- [CONSEGNE]:
1/ Nella lettera sulla Settimana Santa riportata più sotto, elenca i participi che seguono la parola "viene" nella frase che comincia con "Quel Gesù accolto".
2/ Prosegui la lettera sulla Settimana Santa a partire dall'ultima frase riportata.

Carissimi,
questa lettera vi giunge in prossimità della Pasqua, preceduta dalla Settimana Santa durante la quale riviviamo il mistero di passione- morte- risurrezione del Signore, settimana ultima della vita del Cristo in cui improvvisamente il tempo rallenta, si dilata: chiamati a seguire Gesù giorno per giorno, quasi ora per ora, dall’entrata in Gerusalemme alla corsa di Maria Maddalena il mattino di Pasqua.
La Domenica delle Palme è un giorno di festa, visibile e chiara per tutti, con un duplice volto però: da una parte un cuore grande di accoglienza realizzata dalla gente e dai giovani di Gerusalemme che col grido di Osanna dicono che il cuore resta nella gioia solo quando si apre all’altro e il ramoscello d’olivo nelle nostre piazze ci impegna ad essere operatori di pace e di perdono; dall’altra ha un riflesso di mestizia.
L’esultanza si tramuta in riflessione amara nel tragico racconto della Passione del Signore.
Quel Gesù accolto, ora viene respinto, tradito, abbandonato, torturato ed ucciso.
Tutti fuggono. Tanti restano lontano. La Legge si schiera con i prepotenti. Il giusto è lasciato solo.
Sono i due volti, odierni, della storia, della gente di ogni tempo.
Oggi esalta, domani abbassa. Illude per poi deludere.
Accoglienza o rifiuto. Esultanza o opposizione. Presenza o fuga.
Resta una domanda finale: io dove sto? Da quale parte e con chi mi colloco?
Pertanto, l’analisi trae spunto da un passo del Vangelo di Mt 27,14 – “Ma egli non rispose neanche una parola”- per articolare una riflessione non tanto sul silenzio in sé di Gesù, quanto sull’atteggiamento del cristiano di fronte al male. Il passo citato si rifà al commento dell’evangelista circa la reazione del Cristo durante l’interrogatorio di Pilato, governatore, nel contesto della passione.
Mi sono sempre chiesto: perché il Messia tace davanti a chi lo provoca in malafede con bugie e insinuazioni?
Non per viltà, certamente!
Per una scelta nonviolenta, ante litteram? Forse.
Dopo aver scrutato sommariamente la Scrittura, ho compreso che in Gesù si compie il disegno particolare che riguardava il Servo del Signore che maltrattato si lasciò umiliare, e non aprì la sua bocca (Is 53,7, prima lettura del venerdì santo), su cui si innestano le parole dell’Orante del Salmo 39,3.10:
“Ammutolito, in silenzio, tacevo, ma a nulla serviva”.
“Ammutolito, non apro bocca perché sei tu che agisci”.
La mia domanda di fondo, tuttavia, fin qui non aveva trovato una risposta soddisfacente.

- [MATERIALE]:
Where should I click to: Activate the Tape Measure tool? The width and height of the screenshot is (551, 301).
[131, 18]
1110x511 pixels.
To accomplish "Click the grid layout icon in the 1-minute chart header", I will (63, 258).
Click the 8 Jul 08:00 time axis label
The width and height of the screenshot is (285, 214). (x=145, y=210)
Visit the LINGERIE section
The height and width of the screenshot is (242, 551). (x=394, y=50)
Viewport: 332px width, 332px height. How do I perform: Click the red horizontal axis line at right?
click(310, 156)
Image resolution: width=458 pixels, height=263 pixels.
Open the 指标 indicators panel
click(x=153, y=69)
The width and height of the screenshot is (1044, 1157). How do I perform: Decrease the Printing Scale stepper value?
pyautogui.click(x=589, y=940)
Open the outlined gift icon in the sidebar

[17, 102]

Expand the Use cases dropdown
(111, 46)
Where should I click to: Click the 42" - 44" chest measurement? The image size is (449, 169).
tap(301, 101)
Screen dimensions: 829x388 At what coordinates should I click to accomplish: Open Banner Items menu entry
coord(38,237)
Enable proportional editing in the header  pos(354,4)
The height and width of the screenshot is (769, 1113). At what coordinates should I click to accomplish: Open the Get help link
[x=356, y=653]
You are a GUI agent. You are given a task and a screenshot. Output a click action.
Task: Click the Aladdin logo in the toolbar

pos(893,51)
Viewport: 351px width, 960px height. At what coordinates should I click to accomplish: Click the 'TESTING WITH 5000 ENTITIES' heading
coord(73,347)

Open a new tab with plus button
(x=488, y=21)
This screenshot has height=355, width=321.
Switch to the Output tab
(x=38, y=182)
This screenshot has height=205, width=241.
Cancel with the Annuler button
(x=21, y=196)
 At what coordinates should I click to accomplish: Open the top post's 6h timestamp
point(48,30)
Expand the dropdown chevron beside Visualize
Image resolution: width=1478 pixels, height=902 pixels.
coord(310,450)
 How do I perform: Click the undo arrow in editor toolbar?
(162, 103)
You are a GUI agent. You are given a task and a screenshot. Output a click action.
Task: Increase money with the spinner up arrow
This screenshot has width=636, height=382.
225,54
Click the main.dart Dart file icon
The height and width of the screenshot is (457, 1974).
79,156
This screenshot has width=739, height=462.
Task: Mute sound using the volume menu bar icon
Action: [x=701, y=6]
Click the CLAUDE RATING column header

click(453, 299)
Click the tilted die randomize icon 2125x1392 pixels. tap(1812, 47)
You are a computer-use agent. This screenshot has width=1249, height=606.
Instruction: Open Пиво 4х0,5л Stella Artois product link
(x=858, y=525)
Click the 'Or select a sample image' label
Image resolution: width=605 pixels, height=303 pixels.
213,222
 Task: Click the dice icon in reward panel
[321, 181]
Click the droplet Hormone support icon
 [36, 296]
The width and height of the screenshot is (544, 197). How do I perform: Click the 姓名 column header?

- [SOLUZIONI]:
1/ respinto, tradito, abbandonato, torturato, ucciso

2/
Ho intrapreso, allora, una strada che si snoda fra qualche dubbio personale e molte certezze, basate queste ultime sull’atteggiamento di Gesù nei confronti di coloro che intendevano mascherare, con i loro discorsi, la bilancia della mente e così calpestare la verità. Quante persone il Maestro ha incontrato che, avendo pienamente torto, si proponevano come difensori della tradizione e in malafede tramavano tranelli!
Pensiamo per un attimo agli scribi e ai farisei “ipocriti” che cercavano tutti gli espedienti per farlo morire… Ebbene, alla fine di tutte queste manovre maliziose, sintetizzate dall’atteggiamento ostile di Pilato che non vuole noie con i capi del popolo, Gesù sente chiedersi: “Non senti quante testimonianze portano contro di te?”, e l’evangelista aggiunge: “Ma egli non rispose neanche una parola, tanto che il governatore rimase stupito”.
A mio parere, il Maestro non risponde e non insiste per non umiliare il suo interlocutore, e lo fa per amore della Verità. L’azione del Nazareno è sconvolgente perché crea un’atmosfera di silenzio, di fiducia, di umiltà al fine di aiutare colui che ha torto a scoprire spontaneamente il proprio errore, a rimettersi a nudo.
Il silenzio diventa così contemplazione e si apre sulla profondità del mistero.
Sebbene Pilato fosse “rimasto stupito” dal fatto che Gesù non proferisse parola, sappiamo dalla continuazione del racconto che non ha colto in profondità la provocazione del Cristo.
Mi chiedo ancora: che cosa insegna questo atteggiamento del Signore circa il rapporto da tenere con gli altri?
Penso che Gesù suggerisca che mettere alle strette chi ha torto comporta per costui una certa “violenza”, un certo “ferimento” della verità che lui dovrebbe scoprire spontaneamente.
Paradossalmente, così facendo si diventerebbe complici della sconfitta della Verità stessa.
Troppe verità, infatti, sono vittime di chi si sente senza peccato, eppure non ha il coraggio di scagliare la prima pietra!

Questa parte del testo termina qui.